Mais ce n’est pas tout. La semaine prochaine arrivera au Québec le Cahier de l’Herne consacré à Annie Ernaux, que tous ses lectrices et lecteurs devront avoir dans leur bibliothèque ; extrêmement bien fait, c’est une somme que l’on dévore.

Ce ne sont pas tous les Cahiers de l’Herne qui nous font ça, car il y en a parfois des très pointus et un peu ennuyeux. Annie Ernaux éclate de rire quand je lui dis ça.

« Oh oui ! J’ai refusé longtemps le Cahier de l’Herne, je n’avais pas du tout l’intention d’aller piocher dans les inédits, de revenir sur ce que j’ai fait dans quelque chose qui serait une espèce de mausolée. Surtout pas. » L’idée lui est revenue lorsque son ami Pierre-Louis Fort, qui dirige cette étude monumentale, était en quête d’un projet. « Nous avons fait ensemble la liste des contributeurs, et c’est comme ça que nous avons des gens très divers, des écrivains, des écrivaines, de la bande dessinée, des réalisatrices de films… Moi, j’aime énormément cette diversité. Je ne voulais pas que ce soit uniquement universitaire. »

Ernaux, une influence

Malgré ces hommages de plus en plus répétés, Annie Ernaux dit qu’elle n’a jamais cherché le succès. « J’ai toujours écrit avec ce que je sentais comme étant nécessaire, juste. Je ne me laissais pas du tout atteindre par les mauvaises critiques, d’autant plus que je savais d’où elles venaient. Souvent d’un clan journalistique. J’étais pour la justice sociale, mes livres détruisaient les hiérarchies, dans des façons d’écrire qui embêtaient un certain milieu. »

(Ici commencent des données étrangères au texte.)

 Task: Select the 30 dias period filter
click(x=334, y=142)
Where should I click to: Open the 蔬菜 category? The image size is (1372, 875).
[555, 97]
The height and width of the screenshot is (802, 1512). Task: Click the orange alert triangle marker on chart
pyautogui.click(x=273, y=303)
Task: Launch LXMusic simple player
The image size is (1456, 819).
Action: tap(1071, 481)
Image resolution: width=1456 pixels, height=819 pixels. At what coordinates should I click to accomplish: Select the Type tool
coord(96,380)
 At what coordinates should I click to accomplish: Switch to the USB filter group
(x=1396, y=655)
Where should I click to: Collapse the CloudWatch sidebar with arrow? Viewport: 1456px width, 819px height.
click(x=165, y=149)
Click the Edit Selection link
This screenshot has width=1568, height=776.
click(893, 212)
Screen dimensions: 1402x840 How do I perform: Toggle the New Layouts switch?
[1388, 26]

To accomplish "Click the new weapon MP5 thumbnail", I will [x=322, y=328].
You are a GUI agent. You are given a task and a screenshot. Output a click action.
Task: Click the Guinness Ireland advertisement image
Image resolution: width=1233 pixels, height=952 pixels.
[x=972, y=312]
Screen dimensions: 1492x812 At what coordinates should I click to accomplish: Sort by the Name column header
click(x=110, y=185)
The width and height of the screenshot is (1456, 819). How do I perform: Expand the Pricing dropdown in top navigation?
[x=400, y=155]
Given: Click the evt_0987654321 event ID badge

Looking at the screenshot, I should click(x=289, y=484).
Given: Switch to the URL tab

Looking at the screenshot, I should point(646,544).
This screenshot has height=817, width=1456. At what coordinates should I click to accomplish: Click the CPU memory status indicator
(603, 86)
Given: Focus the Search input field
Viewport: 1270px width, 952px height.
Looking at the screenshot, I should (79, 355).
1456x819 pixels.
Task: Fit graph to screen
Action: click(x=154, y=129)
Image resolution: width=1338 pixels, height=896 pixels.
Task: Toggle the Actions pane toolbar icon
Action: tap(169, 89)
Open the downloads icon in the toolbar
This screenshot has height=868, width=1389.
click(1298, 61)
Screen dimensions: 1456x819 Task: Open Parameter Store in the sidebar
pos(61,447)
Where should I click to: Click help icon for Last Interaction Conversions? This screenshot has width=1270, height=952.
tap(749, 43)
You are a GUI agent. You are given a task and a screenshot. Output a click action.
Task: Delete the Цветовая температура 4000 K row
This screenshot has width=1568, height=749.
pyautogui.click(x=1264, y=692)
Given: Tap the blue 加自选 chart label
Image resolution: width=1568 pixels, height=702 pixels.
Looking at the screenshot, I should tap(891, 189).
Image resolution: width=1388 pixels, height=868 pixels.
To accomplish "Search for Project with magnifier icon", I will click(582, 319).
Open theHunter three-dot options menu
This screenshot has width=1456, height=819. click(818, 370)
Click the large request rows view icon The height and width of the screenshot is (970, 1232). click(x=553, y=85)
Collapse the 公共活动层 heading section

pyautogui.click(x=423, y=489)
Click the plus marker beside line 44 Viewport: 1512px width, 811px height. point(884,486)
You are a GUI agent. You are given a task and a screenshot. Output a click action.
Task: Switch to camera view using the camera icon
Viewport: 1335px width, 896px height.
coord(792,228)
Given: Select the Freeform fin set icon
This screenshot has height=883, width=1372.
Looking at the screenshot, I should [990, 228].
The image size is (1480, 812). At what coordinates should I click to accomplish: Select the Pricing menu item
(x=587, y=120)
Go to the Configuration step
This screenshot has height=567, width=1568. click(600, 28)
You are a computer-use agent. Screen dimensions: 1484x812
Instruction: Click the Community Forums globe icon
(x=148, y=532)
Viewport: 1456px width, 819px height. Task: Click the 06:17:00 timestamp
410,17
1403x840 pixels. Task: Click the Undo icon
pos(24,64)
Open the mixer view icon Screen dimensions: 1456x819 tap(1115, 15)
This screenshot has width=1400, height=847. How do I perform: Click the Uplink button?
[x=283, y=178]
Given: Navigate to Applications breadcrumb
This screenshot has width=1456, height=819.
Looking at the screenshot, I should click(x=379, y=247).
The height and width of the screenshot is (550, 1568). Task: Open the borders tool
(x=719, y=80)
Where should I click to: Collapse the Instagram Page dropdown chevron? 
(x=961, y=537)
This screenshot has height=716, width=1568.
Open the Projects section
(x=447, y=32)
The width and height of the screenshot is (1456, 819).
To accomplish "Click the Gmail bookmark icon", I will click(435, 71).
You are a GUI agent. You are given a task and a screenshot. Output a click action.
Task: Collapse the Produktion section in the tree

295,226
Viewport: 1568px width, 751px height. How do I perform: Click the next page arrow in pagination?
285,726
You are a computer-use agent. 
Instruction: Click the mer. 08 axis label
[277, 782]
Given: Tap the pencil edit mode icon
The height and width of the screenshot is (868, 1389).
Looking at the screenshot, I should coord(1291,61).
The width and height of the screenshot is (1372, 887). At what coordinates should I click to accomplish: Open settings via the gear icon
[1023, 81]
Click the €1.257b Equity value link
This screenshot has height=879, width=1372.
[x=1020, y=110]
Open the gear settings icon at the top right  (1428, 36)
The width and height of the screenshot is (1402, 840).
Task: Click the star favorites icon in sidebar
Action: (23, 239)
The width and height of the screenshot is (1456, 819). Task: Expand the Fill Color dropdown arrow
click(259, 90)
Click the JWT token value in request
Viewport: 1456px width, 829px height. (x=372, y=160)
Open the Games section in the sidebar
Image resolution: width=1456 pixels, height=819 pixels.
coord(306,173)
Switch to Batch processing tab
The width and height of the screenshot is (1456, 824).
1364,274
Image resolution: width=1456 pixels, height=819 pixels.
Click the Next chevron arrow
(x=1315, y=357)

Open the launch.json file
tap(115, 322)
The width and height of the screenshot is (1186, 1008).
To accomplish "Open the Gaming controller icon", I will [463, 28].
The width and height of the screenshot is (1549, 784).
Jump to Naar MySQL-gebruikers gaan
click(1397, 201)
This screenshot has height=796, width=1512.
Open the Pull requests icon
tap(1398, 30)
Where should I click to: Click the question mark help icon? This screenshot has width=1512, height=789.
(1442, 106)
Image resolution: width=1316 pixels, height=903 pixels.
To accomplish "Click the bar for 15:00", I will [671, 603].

Aujourd’hui, elle est une influence, particulièrement pour la jeune génération d’écrivains qui se réclame d’Annie Ernaux, comme Édouard Louis par exemple. Aurait-elle imposé un style, un regard ? « Il se trouve que par les thèmes, effectivement, de transfuges de classe, par une forme de féminisme aussi, oui, sans doute, j’ai eu une influence. Mais je dirais que c’est davantage par l’écriture elle-même. »

C’était le roman ou l’essai, bien séparés, qui étaient privilégiés dans le goût et la critique littéraire. Je suis arrivée avec une manière de décrire qui était autobiographique, dans un refus du roman, mais qui n’était pas centrée sur un intime pur et dur.

Annie Ernaux

Car l’intime et le social sont toujours inextricablement liés dans son œuvre. Annie Ernaux, ce n’est pas un regard nombriliste sur les choses, c’est un témoin à l’intérieur des choses qui révèle les angles morts de la société. Rien d’étonnant à ce que l’on s’approprie Ernaux ; elle raconte son histoire comme si nous l’avions vécue, et nous l’avons vécue, au fond, dans cette précision des détails qu’elle emploie. On peut presque lire Les années, son plus célèbre livre, comme le récit d’une mémoire collective.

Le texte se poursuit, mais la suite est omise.